Sarkozy à la pêche aux voix
Dure fin de semaine pour le chef de l’Etat à la veille d’un week-end qui ne s’annonce pas de tout repos. Il a fait feu de tout bois pour écoper le navire amiral en pleine tempête…et pas qu’en Poitou-Charente.
Vite un petit tour samedi au salon de l’Agriculture, le dernier jour mais avec, dans la poche, l’annonce d’une rallonge de 800 millions d’Euros pour les prêts bonifiés accordés par les banques aux agriculteurs en difficulté et 50 millions de plus pour les plus endettés.
C’est que la colère gronde chez nos agriculteurs dont les revenus se sont effondrés de 20% en 2008 et de 30% en 2009 ! Et 2010 n’annonce rien de bon. Et puis les prêts, ça fera encore plus d’endettement et c’est de ça que crèvent nombre de paysans.
Mais qui les a soumis à la loi de la grande distribution qui fixe les prix agricoles et de la spéculation sur les produits alimentaires de base que ne peuvent plus acheter ceux qui en ont le plus besoin ?
Qui a organisé la mise en concurrence, déloyale, au plan international, les déréglementations…qui conduisent à l’abandon de terres agricoles, à la vitesse d’un département tous les dix ans en France, ruinant ceux qui cultivent alors qu’on fait venir -à grands frais de transport mais à fortes marges bénéficiaires pour la grande distribution- des fruits et légumes, des produits laitiers, de la viande qu’on est en capacité de produire, de manière à assurer notre indépendance alimentaire tout en exportant vers l’Europe et le monde.

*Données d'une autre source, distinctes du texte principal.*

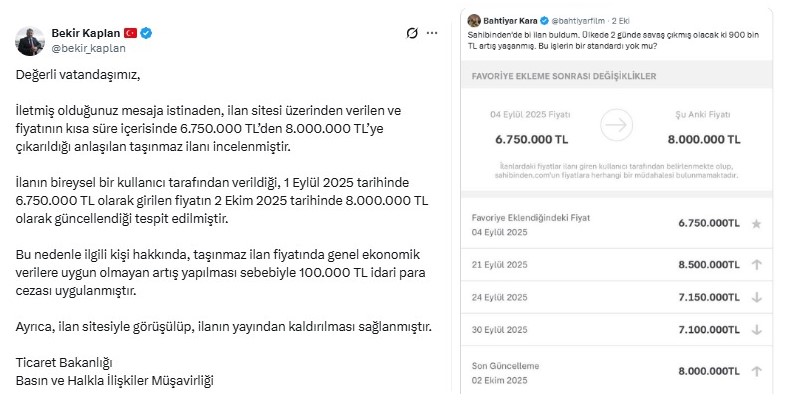Click the up arrow beside the last update price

Quel est ce système capable d’une telle aberration ?
La veille, Sarkozy rencontrait les banquiers pour qu’ils accordent plus facilement les autorisations de crédits à court terme aux PME/TPE. Il leur a demandé, aux banquiers, de « rester exemplaires et de faire preuve de modérations dans la distribution des bonus à leurs collaborateurs. » Les banquiers, nous dit-on, sont sortis souriants de la réunion en promettant 96 millions d’euros pour 2010, ce qui ne fait jamais que 3% de plus qu’en 2009.

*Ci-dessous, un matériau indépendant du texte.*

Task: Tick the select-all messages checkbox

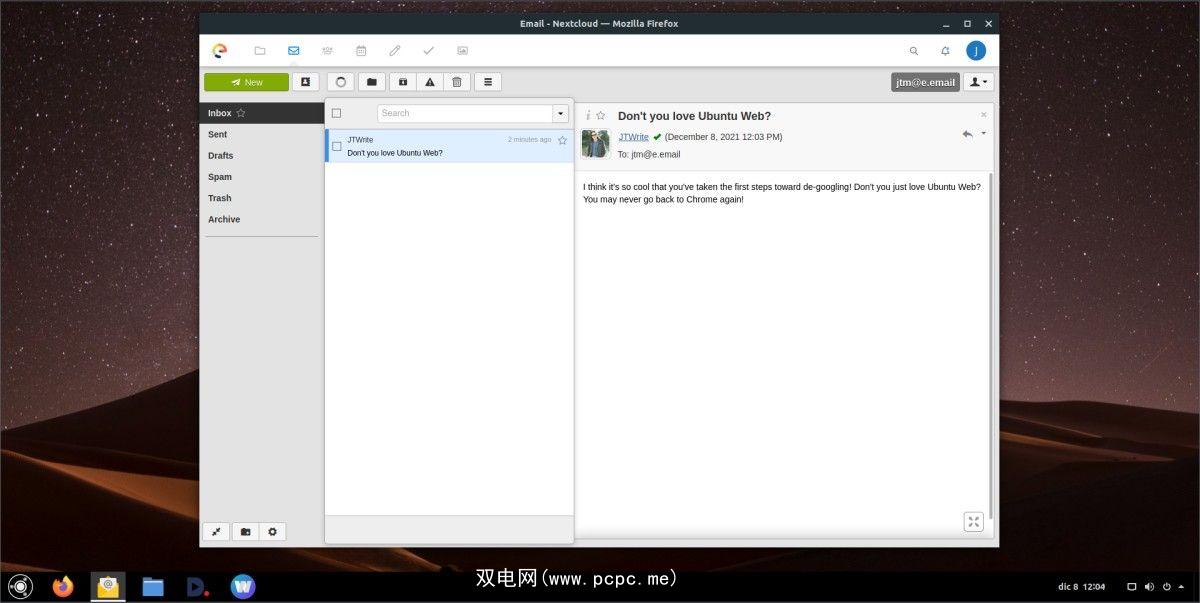Action: (337, 113)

Un jour avant, Sarkozy était à Marignane, siège d’Eurocopter, près de Marseille. Il n’oublie pas l’industrie, il ne manquerait plus que ça ! Elle représentait 22% du PIB en 1999, aujourd’hui 16%. Elle a perdu 500 000 emplois dans la même période. Le Chef de l’Etat va en faire sa priorité absolue : il était temps !
Il a promis des primes à la relocalisation, des prêts à taux bonifiés pour les investissements…encore des fonds publics attribués sans contrôle véritable. Il a aussi annoncé qu’il allait revoir la question du financement de la protection sociale par les entreprises. En somme une politique pour les industriels plus que pour l’industrie.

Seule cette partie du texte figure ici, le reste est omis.